What number of lines in the entries hold the string "settings"? Answer with it alone.

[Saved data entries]
◇ ◇ ◇ ◇ ◇

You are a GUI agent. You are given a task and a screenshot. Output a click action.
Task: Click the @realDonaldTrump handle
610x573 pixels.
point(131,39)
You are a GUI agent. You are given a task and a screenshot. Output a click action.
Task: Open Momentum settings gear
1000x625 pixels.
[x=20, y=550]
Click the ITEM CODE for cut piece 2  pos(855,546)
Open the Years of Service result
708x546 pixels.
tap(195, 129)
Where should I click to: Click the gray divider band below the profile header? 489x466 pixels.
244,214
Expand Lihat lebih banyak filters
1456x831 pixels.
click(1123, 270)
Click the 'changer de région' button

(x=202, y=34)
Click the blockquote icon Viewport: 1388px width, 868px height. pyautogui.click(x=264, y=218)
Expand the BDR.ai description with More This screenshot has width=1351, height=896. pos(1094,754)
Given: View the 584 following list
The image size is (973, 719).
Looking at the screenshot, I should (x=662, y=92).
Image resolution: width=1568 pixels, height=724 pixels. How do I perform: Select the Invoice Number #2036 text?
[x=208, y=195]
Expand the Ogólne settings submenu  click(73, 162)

◇ ◇ ◇ ◇ ◇

ANSWER FOR THE TASK: 2